INFORMATION SUPPLIED START

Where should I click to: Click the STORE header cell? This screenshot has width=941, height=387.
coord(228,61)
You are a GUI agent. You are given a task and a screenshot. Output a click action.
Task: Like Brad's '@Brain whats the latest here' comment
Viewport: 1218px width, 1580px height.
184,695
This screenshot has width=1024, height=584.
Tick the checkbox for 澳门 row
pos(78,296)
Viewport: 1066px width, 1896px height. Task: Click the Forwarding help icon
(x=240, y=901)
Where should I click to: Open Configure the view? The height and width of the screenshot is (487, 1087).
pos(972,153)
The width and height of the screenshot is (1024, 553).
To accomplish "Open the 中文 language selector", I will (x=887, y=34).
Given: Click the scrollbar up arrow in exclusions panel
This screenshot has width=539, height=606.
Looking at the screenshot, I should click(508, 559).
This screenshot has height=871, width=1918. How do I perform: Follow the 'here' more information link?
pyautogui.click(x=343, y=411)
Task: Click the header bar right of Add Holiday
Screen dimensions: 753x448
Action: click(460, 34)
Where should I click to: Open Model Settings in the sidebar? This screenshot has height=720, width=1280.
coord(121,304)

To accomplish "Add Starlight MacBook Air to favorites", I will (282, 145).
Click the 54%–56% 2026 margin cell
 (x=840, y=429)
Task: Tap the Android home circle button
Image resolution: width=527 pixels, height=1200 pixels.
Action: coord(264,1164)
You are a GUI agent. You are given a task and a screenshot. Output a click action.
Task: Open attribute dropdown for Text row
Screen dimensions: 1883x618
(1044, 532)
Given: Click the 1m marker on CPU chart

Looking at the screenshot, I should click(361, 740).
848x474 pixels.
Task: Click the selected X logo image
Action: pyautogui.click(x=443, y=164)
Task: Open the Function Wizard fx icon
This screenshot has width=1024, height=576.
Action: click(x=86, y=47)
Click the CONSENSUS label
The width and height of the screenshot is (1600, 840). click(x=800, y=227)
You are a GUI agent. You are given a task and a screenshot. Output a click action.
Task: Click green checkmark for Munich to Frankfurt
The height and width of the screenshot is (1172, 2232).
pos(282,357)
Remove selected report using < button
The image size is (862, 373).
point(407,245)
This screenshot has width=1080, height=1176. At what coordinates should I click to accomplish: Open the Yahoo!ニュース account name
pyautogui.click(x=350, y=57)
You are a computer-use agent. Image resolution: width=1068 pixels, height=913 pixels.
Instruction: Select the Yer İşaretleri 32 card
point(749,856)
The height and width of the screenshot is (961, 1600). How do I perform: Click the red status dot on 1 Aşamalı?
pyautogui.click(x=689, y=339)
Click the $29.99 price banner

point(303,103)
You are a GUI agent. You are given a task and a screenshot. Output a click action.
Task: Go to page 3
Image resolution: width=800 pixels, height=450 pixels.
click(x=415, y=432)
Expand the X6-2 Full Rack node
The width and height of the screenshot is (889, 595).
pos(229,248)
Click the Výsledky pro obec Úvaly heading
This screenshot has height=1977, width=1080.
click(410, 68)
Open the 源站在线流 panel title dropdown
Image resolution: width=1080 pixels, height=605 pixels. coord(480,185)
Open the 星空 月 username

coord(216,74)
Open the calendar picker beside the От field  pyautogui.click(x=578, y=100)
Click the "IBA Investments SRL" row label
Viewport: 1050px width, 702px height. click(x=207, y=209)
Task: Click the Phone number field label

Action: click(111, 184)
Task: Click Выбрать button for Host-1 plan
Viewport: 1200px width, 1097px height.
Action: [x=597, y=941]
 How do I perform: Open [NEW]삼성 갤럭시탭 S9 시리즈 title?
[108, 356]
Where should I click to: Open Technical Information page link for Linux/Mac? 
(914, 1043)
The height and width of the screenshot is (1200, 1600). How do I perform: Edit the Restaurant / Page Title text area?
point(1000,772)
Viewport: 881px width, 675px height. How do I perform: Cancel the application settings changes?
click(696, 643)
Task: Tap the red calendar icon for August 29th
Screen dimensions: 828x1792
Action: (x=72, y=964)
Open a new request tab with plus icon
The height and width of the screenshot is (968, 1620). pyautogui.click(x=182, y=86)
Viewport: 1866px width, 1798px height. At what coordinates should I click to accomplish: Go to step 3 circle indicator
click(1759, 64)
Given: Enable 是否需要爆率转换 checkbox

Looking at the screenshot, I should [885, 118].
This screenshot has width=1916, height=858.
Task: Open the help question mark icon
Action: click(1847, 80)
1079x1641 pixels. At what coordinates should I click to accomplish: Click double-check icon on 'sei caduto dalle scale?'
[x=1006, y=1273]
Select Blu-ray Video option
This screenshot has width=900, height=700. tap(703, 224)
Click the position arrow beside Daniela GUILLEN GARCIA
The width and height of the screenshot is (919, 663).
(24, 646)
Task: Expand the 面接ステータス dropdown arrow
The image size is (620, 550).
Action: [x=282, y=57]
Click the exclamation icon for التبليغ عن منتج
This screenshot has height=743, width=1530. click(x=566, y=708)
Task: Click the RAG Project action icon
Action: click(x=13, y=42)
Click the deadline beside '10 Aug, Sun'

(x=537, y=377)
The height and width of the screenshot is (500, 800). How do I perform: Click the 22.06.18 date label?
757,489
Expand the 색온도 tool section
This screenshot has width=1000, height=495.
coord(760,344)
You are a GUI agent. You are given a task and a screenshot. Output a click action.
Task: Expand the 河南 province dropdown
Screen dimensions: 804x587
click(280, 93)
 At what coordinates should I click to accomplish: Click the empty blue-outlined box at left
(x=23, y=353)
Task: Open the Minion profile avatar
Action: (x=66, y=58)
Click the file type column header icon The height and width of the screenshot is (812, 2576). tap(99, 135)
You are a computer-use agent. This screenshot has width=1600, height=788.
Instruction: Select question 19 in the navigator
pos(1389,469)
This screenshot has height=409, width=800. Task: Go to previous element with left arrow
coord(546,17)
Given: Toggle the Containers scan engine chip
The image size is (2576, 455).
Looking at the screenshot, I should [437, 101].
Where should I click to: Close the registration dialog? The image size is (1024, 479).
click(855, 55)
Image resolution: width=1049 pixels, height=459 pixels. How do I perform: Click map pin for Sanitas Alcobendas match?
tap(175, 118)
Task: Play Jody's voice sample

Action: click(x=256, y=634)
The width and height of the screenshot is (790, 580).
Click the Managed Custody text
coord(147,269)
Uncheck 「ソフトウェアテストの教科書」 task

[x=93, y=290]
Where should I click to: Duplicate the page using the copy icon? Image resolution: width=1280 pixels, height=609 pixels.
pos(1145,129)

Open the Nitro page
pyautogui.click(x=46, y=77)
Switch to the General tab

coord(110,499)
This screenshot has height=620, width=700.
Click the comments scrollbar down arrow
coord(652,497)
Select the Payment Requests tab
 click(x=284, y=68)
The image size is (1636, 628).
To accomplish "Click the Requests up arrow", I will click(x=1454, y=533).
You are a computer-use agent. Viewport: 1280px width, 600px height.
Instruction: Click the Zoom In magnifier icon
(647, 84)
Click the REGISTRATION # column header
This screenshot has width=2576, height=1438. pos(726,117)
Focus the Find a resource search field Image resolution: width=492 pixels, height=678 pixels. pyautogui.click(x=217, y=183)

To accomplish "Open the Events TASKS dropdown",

INFORMATION SUPPLIED END

• [REQUIRED ACTION]
Output the data above without altering a line.

• [REPLY]
Where should I click to: Click the STORE header cell? This screenshot has width=941, height=387.
coord(228,61)
You are a GUI agent. You are given a task and a screenshot. Output a click action.
Task: Like Brad's '@Brain whats the latest here' comment
Viewport: 1218px width, 1580px height.
184,695
This screenshot has width=1024, height=584.
Tick the checkbox for 澳门 row
pos(78,296)
Viewport: 1066px width, 1896px height. Task: Click the Forwarding help icon
(x=240, y=901)
Where should I click to: Open Configure the view? The height and width of the screenshot is (487, 1087).
pos(972,153)
The width and height of the screenshot is (1024, 553).
To accomplish "Open the 中文 language selector", I will (x=887, y=34).
Given: Click the scrollbar up arrow in exclusions panel
This screenshot has width=539, height=606.
Looking at the screenshot, I should click(508, 559).
This screenshot has height=871, width=1918. How do I perform: Follow the 'here' more information link?
pyautogui.click(x=343, y=411)
Task: Click the header bar right of Add Holiday
Screen dimensions: 753x448
Action: click(460, 34)
Where should I click to: Open Model Settings in the sidebar? This screenshot has height=720, width=1280.
coord(121,304)

To accomplish "Add Starlight MacBook Air to favorites", I will (282, 145).
Click the 54%–56% 2026 margin cell
 (x=840, y=429)
Task: Tap the Android home circle button
Image resolution: width=527 pixels, height=1200 pixels.
Action: coord(264,1164)
You are a GUI agent. You are given a task and a screenshot. Output a click action.
Task: Open attribute dropdown for Text row
Screen dimensions: 1883x618
(1044, 532)
Given: Click the 1m marker on CPU chart

Looking at the screenshot, I should click(361, 740).
848x474 pixels.
Task: Click the selected X logo image
Action: pyautogui.click(x=443, y=164)
Task: Open the Function Wizard fx icon
This screenshot has width=1024, height=576.
Action: click(x=86, y=47)
Click the CONSENSUS label
The width and height of the screenshot is (1600, 840). click(x=800, y=227)
You are a GUI agent. You are given a task and a screenshot. Output a click action.
Task: Click green checkmark for Munich to Frankfurt
The height and width of the screenshot is (1172, 2232).
pos(282,357)
Remove selected report using < button
The image size is (862, 373).
point(407,245)
This screenshot has width=1080, height=1176. At what coordinates should I click to accomplish: Open the Yahoo!ニュース account name
pyautogui.click(x=350, y=57)
You are a computer-use agent. Image resolution: width=1068 pixels, height=913 pixels.
Instruction: Select the Yer İşaretleri 32 card
point(749,856)
The height and width of the screenshot is (961, 1600). How do I perform: Click the red status dot on 1 Aşamalı?
pyautogui.click(x=689, y=339)
Click the $29.99 price banner

point(303,103)
You are a GUI agent. You are given a task and a screenshot. Output a click action.
Task: Go to page 3
Image resolution: width=800 pixels, height=450 pixels.
click(x=415, y=432)
Expand the X6-2 Full Rack node
The width and height of the screenshot is (889, 595).
pos(229,248)
Click the Výsledky pro obec Úvaly heading
This screenshot has height=1977, width=1080.
click(410, 68)
Open the 源站在线流 panel title dropdown
Image resolution: width=1080 pixels, height=605 pixels. coord(480,185)
Open the 星空 月 username

coord(216,74)
Open the calendar picker beside the От field  pyautogui.click(x=578, y=100)
Click the "IBA Investments SRL" row label
Viewport: 1050px width, 702px height. click(x=207, y=209)
Task: Click the Phone number field label

Action: click(111, 184)
Task: Click Выбрать button for Host-1 plan
Viewport: 1200px width, 1097px height.
Action: [x=597, y=941]
 How do I perform: Open [NEW]삼성 갤럭시탭 S9 시리즈 title?
[108, 356]
Where should I click to: Open Technical Information page link for Linux/Mac? 
(914, 1043)
The height and width of the screenshot is (1200, 1600). How do I perform: Edit the Restaurant / Page Title text area?
point(1000,772)
Viewport: 881px width, 675px height. How do I perform: Cancel the application settings changes?
click(696, 643)
Task: Tap the red calendar icon for August 29th
Screen dimensions: 828x1792
Action: (x=72, y=964)
Open a new request tab with plus icon
The height and width of the screenshot is (968, 1620). pyautogui.click(x=182, y=86)
Viewport: 1866px width, 1798px height. At what coordinates should I click to accomplish: Go to step 3 circle indicator
click(1759, 64)
Given: Enable 是否需要爆率转换 checkbox

Looking at the screenshot, I should [885, 118].
This screenshot has width=1916, height=858.
Task: Open the help question mark icon
Action: click(1847, 80)
1079x1641 pixels. At what coordinates should I click to accomplish: Click double-check icon on 'sei caduto dalle scale?'
[x=1006, y=1273]
Select Blu-ray Video option
This screenshot has width=900, height=700. tap(703, 224)
Click the position arrow beside Daniela GUILLEN GARCIA
The width and height of the screenshot is (919, 663).
(24, 646)
Task: Expand the 面接ステータス dropdown arrow
The image size is (620, 550).
Action: [x=282, y=57]
Click the exclamation icon for التبليغ عن منتج
This screenshot has height=743, width=1530. click(x=566, y=708)
Task: Click the RAG Project action icon
Action: click(x=13, y=42)
Click the deadline beside '10 Aug, Sun'

(x=537, y=377)
The height and width of the screenshot is (500, 800). How do I perform: Click the 22.06.18 date label?
757,489
Expand the 색온도 tool section
This screenshot has width=1000, height=495.
coord(760,344)
You are a GUI agent. You are given a task and a screenshot. Output a click action.
Task: Expand the 河南 province dropdown
Screen dimensions: 804x587
click(280, 93)
 At what coordinates should I click to accomplish: Click the empty blue-outlined box at left
(x=23, y=353)
Task: Open the Minion profile avatar
Action: (x=66, y=58)
Click the file type column header icon The height and width of the screenshot is (812, 2576). tap(99, 135)
You are a computer-use agent. This screenshot has width=1600, height=788.
Instruction: Select question 19 in the navigator
pos(1389,469)
This screenshot has height=409, width=800. Task: Go to previous element with left arrow
coord(546,17)
Given: Toggle the Containers scan engine chip
The image size is (2576, 455).
Looking at the screenshot, I should [437, 101].
Where should I click to: Close the registration dialog? The image size is (1024, 479).
click(855, 55)
Image resolution: width=1049 pixels, height=459 pixels. How do I perform: Click map pin for Sanitas Alcobendas match?
tap(175, 118)
Task: Play Jody's voice sample

Action: click(x=256, y=634)
The width and height of the screenshot is (790, 580).
Click the Managed Custody text
coord(147,269)
Uncheck 「ソフトウェアテストの教科書」 task

[x=93, y=290]
Where should I click to: Duplicate the page using the copy icon? Image resolution: width=1280 pixels, height=609 pixels.
pos(1145,129)

Open the Nitro page
pyautogui.click(x=46, y=77)
Switch to the General tab

coord(110,499)
This screenshot has height=620, width=700.
Click the comments scrollbar down arrow
coord(652,497)
Select the Payment Requests tab
 click(x=284, y=68)
The image size is (1636, 628).
To accomplish "Click the Requests up arrow", I will click(x=1454, y=533).
You are a computer-use agent. Viewport: 1280px width, 600px height.
Instruction: Click the Zoom In magnifier icon
(647, 84)
Click the REGISTRATION # column header
This screenshot has width=2576, height=1438. pos(726,117)
Focus the Find a resource search field Image resolution: width=492 pixels, height=678 pixels. pyautogui.click(x=217, y=183)

To accomplish "Open the Events TASKS dropdown",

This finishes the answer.